Three months after well-respected journal Nature published a study that claimed Wikipedia is almost as accurate as the 200-years old Encyclopædia Britannica, the Britannica dinosaur has awaken from it's slumber and has striken back: Fatally Flawed: Refuting the recent study on encyclopedic accuracy by the journal Nature (and of course their responce had to be published in a pdf...). As might have been expeted, Britannica claims that "Almost everything about the journal’s investigation, from the criteria for identifying inaccuracies to the discrepancy between the article text and its headline, was wrong and misleading." The Nature has replied declining their request to retract the article and "rejected those accusations".

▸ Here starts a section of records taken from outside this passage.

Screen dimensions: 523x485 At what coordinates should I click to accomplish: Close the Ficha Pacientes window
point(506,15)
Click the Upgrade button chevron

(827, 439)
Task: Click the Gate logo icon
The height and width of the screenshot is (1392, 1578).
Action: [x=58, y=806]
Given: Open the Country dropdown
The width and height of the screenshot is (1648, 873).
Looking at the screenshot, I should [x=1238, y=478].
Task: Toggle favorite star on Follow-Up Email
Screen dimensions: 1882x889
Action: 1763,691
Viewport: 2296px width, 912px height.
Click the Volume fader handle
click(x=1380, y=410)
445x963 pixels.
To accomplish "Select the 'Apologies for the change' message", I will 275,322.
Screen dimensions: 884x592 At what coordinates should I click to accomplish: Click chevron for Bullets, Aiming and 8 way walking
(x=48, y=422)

The story has already made it to mainsteam media, so you can keep track of the recent developments with Google News.
See also Wikipedia Village Pump (news) discussion on this subject.
And in releated news, this should stirr the waters even further: there is a paper coming in Journal of American History, claiming that "the prose on Wikipedia is not so terrific but most of its facts are indeed correct, to a far greater extent than Wikipedia's critics would like to admit".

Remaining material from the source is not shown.